#### Records for the exercise
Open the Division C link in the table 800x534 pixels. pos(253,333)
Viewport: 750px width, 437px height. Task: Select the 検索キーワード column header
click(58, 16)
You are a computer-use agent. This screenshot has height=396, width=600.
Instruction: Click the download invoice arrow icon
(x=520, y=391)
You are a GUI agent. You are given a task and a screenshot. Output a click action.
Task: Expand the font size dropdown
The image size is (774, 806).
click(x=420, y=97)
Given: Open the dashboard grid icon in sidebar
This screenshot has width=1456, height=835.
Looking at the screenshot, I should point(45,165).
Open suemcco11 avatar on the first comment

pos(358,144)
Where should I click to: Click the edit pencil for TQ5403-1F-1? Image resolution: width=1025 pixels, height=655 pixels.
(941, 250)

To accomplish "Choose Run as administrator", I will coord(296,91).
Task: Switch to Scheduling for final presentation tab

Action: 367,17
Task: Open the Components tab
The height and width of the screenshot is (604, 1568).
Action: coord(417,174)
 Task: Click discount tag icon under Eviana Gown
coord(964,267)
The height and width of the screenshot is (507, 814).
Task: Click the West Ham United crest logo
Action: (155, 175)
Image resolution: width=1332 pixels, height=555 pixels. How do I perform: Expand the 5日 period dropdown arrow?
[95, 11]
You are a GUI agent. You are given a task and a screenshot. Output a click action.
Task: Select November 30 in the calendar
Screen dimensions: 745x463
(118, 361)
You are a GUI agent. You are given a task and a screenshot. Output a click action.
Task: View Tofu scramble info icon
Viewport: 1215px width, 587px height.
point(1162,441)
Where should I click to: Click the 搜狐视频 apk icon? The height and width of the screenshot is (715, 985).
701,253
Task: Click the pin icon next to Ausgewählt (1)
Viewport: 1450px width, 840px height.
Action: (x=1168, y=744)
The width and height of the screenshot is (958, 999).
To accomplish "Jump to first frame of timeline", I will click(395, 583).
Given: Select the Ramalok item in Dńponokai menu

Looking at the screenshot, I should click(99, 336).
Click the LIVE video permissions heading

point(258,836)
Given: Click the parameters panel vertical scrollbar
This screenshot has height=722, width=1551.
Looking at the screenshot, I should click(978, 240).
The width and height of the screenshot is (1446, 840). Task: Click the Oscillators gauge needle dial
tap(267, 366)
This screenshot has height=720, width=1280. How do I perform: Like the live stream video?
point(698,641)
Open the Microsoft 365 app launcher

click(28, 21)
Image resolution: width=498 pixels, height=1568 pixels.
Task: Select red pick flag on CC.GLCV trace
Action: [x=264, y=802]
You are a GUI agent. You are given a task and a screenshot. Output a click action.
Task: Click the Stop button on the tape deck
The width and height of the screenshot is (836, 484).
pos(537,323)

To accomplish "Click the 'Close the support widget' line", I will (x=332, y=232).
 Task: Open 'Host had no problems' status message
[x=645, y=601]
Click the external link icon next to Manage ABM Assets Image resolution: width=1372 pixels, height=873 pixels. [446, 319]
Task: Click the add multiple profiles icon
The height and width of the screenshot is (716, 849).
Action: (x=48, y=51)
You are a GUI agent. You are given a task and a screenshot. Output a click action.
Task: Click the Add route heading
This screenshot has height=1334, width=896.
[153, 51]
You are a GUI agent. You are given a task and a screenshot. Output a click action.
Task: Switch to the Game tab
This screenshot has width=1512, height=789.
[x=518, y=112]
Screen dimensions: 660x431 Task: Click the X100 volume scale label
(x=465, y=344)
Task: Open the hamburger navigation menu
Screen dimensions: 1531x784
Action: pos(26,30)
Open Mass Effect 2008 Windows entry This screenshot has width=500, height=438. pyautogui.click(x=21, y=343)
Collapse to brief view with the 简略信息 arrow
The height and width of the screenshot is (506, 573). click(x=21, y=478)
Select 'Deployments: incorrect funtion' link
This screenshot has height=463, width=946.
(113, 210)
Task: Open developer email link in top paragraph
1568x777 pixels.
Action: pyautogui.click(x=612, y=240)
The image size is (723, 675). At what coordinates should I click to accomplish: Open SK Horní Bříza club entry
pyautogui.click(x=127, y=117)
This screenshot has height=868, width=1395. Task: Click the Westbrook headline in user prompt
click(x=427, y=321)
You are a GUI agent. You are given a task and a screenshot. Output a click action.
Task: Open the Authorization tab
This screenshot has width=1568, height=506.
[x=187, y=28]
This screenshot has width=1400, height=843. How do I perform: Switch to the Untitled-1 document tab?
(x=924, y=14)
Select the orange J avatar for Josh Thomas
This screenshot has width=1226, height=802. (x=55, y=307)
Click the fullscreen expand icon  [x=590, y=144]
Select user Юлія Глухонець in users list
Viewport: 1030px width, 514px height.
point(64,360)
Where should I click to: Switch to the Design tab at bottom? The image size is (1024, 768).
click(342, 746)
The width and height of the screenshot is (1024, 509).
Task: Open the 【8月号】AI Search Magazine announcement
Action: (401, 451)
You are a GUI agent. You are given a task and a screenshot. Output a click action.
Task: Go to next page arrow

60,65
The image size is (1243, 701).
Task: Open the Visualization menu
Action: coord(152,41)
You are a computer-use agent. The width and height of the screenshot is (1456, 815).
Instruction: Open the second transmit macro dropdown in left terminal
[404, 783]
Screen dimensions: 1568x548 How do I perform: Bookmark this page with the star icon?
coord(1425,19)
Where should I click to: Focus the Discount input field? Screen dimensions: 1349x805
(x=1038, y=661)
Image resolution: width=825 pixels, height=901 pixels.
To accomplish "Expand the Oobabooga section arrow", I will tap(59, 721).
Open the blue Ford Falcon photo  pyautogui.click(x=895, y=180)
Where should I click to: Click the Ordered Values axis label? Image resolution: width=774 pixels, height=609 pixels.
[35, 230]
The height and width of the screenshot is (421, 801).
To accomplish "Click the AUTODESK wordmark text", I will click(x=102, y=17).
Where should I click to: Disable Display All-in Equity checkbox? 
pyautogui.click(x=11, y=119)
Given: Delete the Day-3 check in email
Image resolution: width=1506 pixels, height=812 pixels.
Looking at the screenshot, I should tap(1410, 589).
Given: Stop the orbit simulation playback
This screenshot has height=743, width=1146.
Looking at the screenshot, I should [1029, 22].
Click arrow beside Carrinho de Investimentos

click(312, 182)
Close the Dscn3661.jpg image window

#### Task to carry out
Reproduce all of the records above with every occurrence of "GUI agent" changed to "GUI assistant", leaving all other text unchanged.

#### Output for this task
Open the Division C link in the table 800x534 pixels. pos(253,333)
Viewport: 750px width, 437px height. Task: Select the 検索キーワード column header
click(58, 16)
You are a computer-use agent. This screenshot has height=396, width=600.
Instruction: Click the download invoice arrow icon
(x=520, y=391)
You are a GUI assistant. You are given a task and a screenshot. Output a click action.
Task: Expand the font size dropdown
The image size is (774, 806).
click(x=420, y=97)
Given: Open the dashboard grid icon in sidebar
This screenshot has width=1456, height=835.
Looking at the screenshot, I should point(45,165).
Open suemcco11 avatar on the first comment

pos(358,144)
Where should I click to: Click the edit pencil for TQ5403-1F-1? Image resolution: width=1025 pixels, height=655 pixels.
(941, 250)

To accomplish "Choose Run as administrator", I will coord(296,91).
Task: Switch to Scheduling for final presentation tab

Action: 367,17
Task: Open the Components tab
The height and width of the screenshot is (604, 1568).
Action: coord(417,174)
 Task: Click discount tag icon under Eviana Gown
coord(964,267)
The height and width of the screenshot is (507, 814).
Task: Click the West Ham United crest logo
Action: (155, 175)
Image resolution: width=1332 pixels, height=555 pixels. How do I perform: Expand the 5日 period dropdown arrow?
[95, 11]
You are a GUI assistant. You are given a task and a screenshot. Output a click action.
Task: Select November 30 in the calendar
Screen dimensions: 745x463
(118, 361)
You are a GUI assistant. You are given a task and a screenshot. Output a click action.
Task: View Tofu scramble info icon
Viewport: 1215px width, 587px height.
point(1162,441)
Where should I click to: Click the 搜狐视频 apk icon? The height and width of the screenshot is (715, 985).
701,253
Task: Click the pin icon next to Ausgewählt (1)
Viewport: 1450px width, 840px height.
Action: (x=1168, y=744)
The width and height of the screenshot is (958, 999).
To accomplish "Jump to first frame of timeline", I will click(395, 583).
Given: Select the Ramalok item in Dńponokai menu

Looking at the screenshot, I should click(99, 336).
Click the LIVE video permissions heading

point(258,836)
Given: Click the parameters panel vertical scrollbar
This screenshot has height=722, width=1551.
Looking at the screenshot, I should click(978, 240).
The width and height of the screenshot is (1446, 840). Task: Click the Oscillators gauge needle dial
tap(267, 366)
This screenshot has height=720, width=1280. How do I perform: Like the live stream video?
point(698,641)
Open the Microsoft 365 app launcher

click(28, 21)
Image resolution: width=498 pixels, height=1568 pixels.
Task: Select red pick flag on CC.GLCV trace
Action: [x=264, y=802]
You are a GUI assistant. You are given a task and a screenshot. Output a click action.
Task: Click the Stop button on the tape deck
The width and height of the screenshot is (836, 484).
pos(537,323)

To accomplish "Click the 'Close the support widget' line", I will (x=332, y=232).
 Task: Open 'Host had no problems' status message
[x=645, y=601]
Click the external link icon next to Manage ABM Assets Image resolution: width=1372 pixels, height=873 pixels. [446, 319]
Task: Click the add multiple profiles icon
The height and width of the screenshot is (716, 849).
Action: (x=48, y=51)
You are a GUI assistant. You are given a task and a screenshot. Output a click action.
Task: Click the Add route heading
This screenshot has height=1334, width=896.
[153, 51]
You are a GUI assistant. You are given a task and a screenshot. Output a click action.
Task: Switch to the Game tab
This screenshot has width=1512, height=789.
[x=518, y=112]
Screen dimensions: 660x431 Task: Click the X100 volume scale label
(x=465, y=344)
Task: Open the hamburger navigation menu
Screen dimensions: 1531x784
Action: pos(26,30)
Open Mass Effect 2008 Windows entry This screenshot has width=500, height=438. pyautogui.click(x=21, y=343)
Collapse to brief view with the 简略信息 arrow
The height and width of the screenshot is (506, 573). click(x=21, y=478)
Select 'Deployments: incorrect funtion' link
This screenshot has height=463, width=946.
(113, 210)
Task: Open developer email link in top paragraph
1568x777 pixels.
Action: pyautogui.click(x=612, y=240)
The image size is (723, 675). At what coordinates should I click to accomplish: Open SK Horní Bříza club entry
pyautogui.click(x=127, y=117)
This screenshot has height=868, width=1395. Task: Click the Westbrook headline in user prompt
click(x=427, y=321)
You are a GUI assistant. You are given a task and a screenshot. Output a click action.
Task: Open the Authorization tab
This screenshot has width=1568, height=506.
[x=187, y=28]
This screenshot has width=1400, height=843. How do I perform: Switch to the Untitled-1 document tab?
(x=924, y=14)
Select the orange J avatar for Josh Thomas
This screenshot has width=1226, height=802. (x=55, y=307)
Click the fullscreen expand icon  [x=590, y=144]
Select user Юлія Глухонець in users list
Viewport: 1030px width, 514px height.
point(64,360)
Where should I click to: Switch to the Design tab at bottom? The image size is (1024, 768).
click(342, 746)
The width and height of the screenshot is (1024, 509).
Task: Open the 【8月号】AI Search Magazine announcement
Action: (401, 451)
You are a GUI assistant. You are given a task and a screenshot. Output a click action.
Task: Go to next page arrow

60,65
The image size is (1243, 701).
Task: Open the Visualization menu
Action: coord(152,41)
You are a computer-use agent. The width and height of the screenshot is (1456, 815).
Instruction: Open the second transmit macro dropdown in left terminal
[404, 783]
Screen dimensions: 1568x548 How do I perform: Bookmark this page with the star icon?
coord(1425,19)
Where should I click to: Focus the Discount input field? Screen dimensions: 1349x805
(x=1038, y=661)
Image resolution: width=825 pixels, height=901 pixels.
To accomplish "Expand the Oobabooga section arrow", I will tap(59, 721).
Open the blue Ford Falcon photo  pyautogui.click(x=895, y=180)
Where should I click to: Click the Ordered Values axis label? Image resolution: width=774 pixels, height=609 pixels.
[35, 230]
The height and width of the screenshot is (421, 801).
To accomplish "Click the AUTODESK wordmark text", I will click(x=102, y=17).
Where should I click to: Disable Display All-in Equity checkbox? 
pyautogui.click(x=11, y=119)
Given: Delete the Day-3 check in email
Image resolution: width=1506 pixels, height=812 pixels.
Looking at the screenshot, I should tap(1410, 589).
Given: Stop the orbit simulation playback
This screenshot has height=743, width=1146.
Looking at the screenshot, I should [1029, 22].
Click arrow beside Carrinho de Investimentos

click(312, 182)
Close the Dscn3661.jpg image window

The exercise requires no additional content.